Here's the question:
A bullet is fired in the air vertically from ground level with an initial velocity 274 m/s. Find the bullet's maximum velocity and maximum height.
I found that a maximum occurs at time t = $\frac{274}{9.8}$ $\approx 27.959$
So I plugged s ($\frac{274}{9.8}$) in and got that the maximum height $\approx$ 3830.408
I tried looking up how to find it and found stuff telling me to do "the first derivative test." I tried using the examples to solve my problem, but can't get the answer.
Can someone please help me figure out how to get the maximum velocity?
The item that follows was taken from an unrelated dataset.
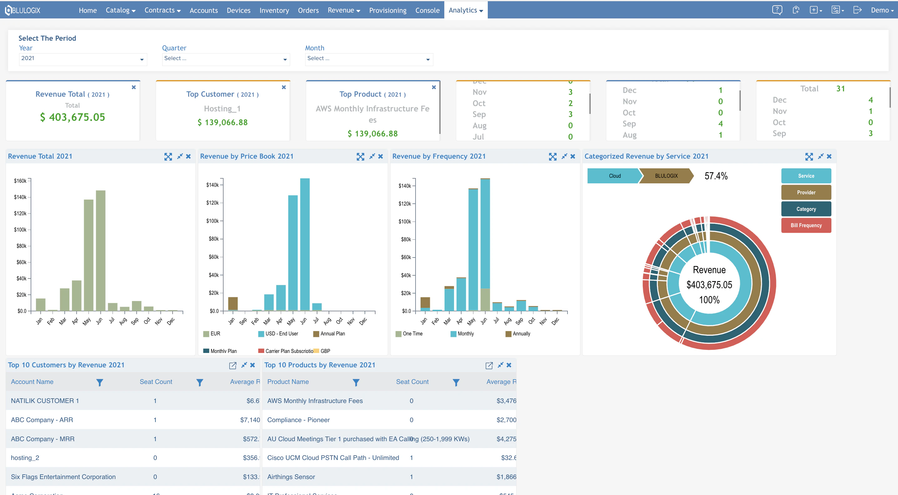Toggle the Provider ring filter button
898x495 pixels.
[806, 192]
Thanks!
I can upload a picture of my work if necessary.
Best Answer
I think you need some physical reasoning here. Once you fire your bullet vertically, it's only slowed by gravity until it's velocity is zero and then it starts to fall back. So, in absolute value, velocity is maximum in the moment of firing and when it returns to the surface. If you think about the vertical direction as positive, then the maximum occurs precisely in the firing moment. The reason why the derivative test doesn't work here is the following. Mathematically, it's stated as the proposition:
"If $f$ has a relative maximum in an open interval, then $f'$ is zero in this point"
The problem here is that velocity is a decreasing linear function of time, say $v(t) = v_{0} - gt$, where $v_{0}$ is the firing velocity and $g$ is gravity. Also, you're working on a closed interval $[0, t_{max} ]$, where $t_{max}$ is the instant corresponding to maximum height, calculated as above by you. Notice that $v(t)$ has no relative minimum in $(0, t_{max} )$, and that's why the test doesn't work (indeed, it's derivative is a constant). On the other hand, Weierstrass Theorem assures you that the continuous function $v(t)$ attains a maximum in the compact interval $[0, t_{max} ]$. Since you know it's not in the interior, it must be one end-point, and it's clear that it's actually $0$.